Bila Sin Tong (Bukek Siansu, 1973) merupakan anak ajaib dalam dunia silat dan pengobatan, Kho Ping Hoo adalah 'anak ajaib' dalam dunia cerita silat alias cersil. Kemunculannya adalah fenomena yang pernah dirasakan mereka yang kini menjadi generasi senior, juga sebagian generasi kekinian.

Lahir pada 1926, Kho Ping Hoo lahir sebagai peranakan Tionghoa dan mengalami banyak pembelajaran hidup sejak belia. Menjadi kepala keluarga di usia remaja dan menggantikan ayahnya mencari nafkah, Kho Ping Hoo banyak mencecap asam-garam hidup.

Meski tak mampu melanjutkan sekolah ke tingkat yang lebih tinggi, kecerdasan Kho Ping Hoo tak berhenti membuahkan karya. Sembari bekerja sebagai juru tulis pada awal dekade '50-an di Tasikmalaya, Kho Ping Hoo mulai menjajal dunia menulis.

Tak dinyana, itulah renjananya. Kho Ping Hoo pun banting setir dari juru tulis menjadi penulis dan memilih nama pena Asmaraman Sukowati Kho Ping Hoo. Dari pekerja biasa, ia menjadi pengusaha percetakan dan merilis buku-bukunya sendiri, dan berhasil mengangkat taraf ekonomi keluarga.

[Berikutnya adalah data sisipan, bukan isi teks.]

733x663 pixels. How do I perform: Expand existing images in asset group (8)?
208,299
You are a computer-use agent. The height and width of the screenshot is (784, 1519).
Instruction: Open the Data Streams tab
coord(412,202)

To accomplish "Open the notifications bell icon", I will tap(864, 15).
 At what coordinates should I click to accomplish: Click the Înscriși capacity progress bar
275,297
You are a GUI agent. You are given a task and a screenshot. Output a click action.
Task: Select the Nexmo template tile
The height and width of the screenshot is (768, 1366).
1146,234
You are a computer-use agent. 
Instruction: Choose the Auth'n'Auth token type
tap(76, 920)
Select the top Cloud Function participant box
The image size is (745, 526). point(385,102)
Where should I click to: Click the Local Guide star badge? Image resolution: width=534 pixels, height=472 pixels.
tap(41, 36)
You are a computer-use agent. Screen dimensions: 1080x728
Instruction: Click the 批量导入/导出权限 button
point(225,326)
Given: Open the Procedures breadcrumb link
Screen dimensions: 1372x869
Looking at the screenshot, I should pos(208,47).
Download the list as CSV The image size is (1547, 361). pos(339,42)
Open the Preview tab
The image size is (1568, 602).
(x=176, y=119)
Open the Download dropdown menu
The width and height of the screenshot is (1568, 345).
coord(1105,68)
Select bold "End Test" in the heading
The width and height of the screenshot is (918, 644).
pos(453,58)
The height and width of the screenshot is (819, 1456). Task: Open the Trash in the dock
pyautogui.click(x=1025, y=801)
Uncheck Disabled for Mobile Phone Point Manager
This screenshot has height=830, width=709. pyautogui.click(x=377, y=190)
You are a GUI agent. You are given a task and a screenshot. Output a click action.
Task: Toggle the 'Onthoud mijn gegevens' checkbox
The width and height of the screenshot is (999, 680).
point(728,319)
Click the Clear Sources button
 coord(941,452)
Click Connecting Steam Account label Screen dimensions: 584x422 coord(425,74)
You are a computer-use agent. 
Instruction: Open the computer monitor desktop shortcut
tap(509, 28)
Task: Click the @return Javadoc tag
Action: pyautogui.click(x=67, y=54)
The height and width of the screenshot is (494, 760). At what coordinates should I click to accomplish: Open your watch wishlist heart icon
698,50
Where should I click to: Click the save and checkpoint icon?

"Ide-idenya itu harus diketik. Kalau enggak, rasanya kepala tuh penuh," kata anak keempat Kho Ping Hoo, Tina Asmaraman menirukan ucapan ayahnya dan menyebut sang ayah "enggak pakai mikir" kala menulis cerita.

Hidup memang tampaknya mengajarkan banyak hal pada Kho Ping Hoo. Di tengah kesuksesan, ia berkali-kali menjadi korban rasialisme. Jatuh-bangun menata kembali kehidupan memperkaya pengalamannya, yang ditambah dengan kekayaan sumber literasi, ia tuangkan dalam cerita.

Leo Suryadinata, Visiting Senior Fellow ISEAS-Yusof Ishak Institute Singapore yang meneliti soal cerita silat dan pernah berkorespondensi dengan Kho Ping Hoo semasa hidup, punya alasan mengapa penulis itu ia sebut hebat.

"Kho Ping Hoo tak pernah sekolah Tionghoa, tidak paham aksara Tionghoa, dan tidak pernah belajar sejarah Tiongkok di sekolah, mampu menghasilkan kira-kira 108 buat judul cersil yang berlatar belakang Tiongkok," kata Leo.

Kho Ping Hoo juga telah menghasilkan sekitar 30 buah judul cersil dengan latar belakang 'sejarah' Jawa dan Indonesia, dan memiliki penggemar yang banyak.

"Karya cersil Kho Ping Hoo bukan saja ceritanya menarik, dan bersifat mendidik, tetapi juga disampaikan dalam bahasa Indonesia yang cukup baik sehingga bisa membuat pembaca Indonesia, baik yang peranakan maupun yang pribumi 'kecanduan'," kata Leo.

Kesuksesan itu terlihat dalam surat Kho Ping Hoo kepada Leo pada 1985.

"Menurut perkiraan Kho Ping Hoo, di seluruh pelosok Indonesia ada banyak tempat menyewakan buku-buku silat, terutama karya Kho Ping Hoo. Bila setiap jilid dibaca oleh 25 orang, maka setiap edisinya kira-kira ada 1,6 juta pembaca," tulis Leo dalam esainya, Cerita Silat Tionghoa di Indonesia: Ulasan Ringkas (Sastra Peranakan Tionghoa Indonesia, 1994).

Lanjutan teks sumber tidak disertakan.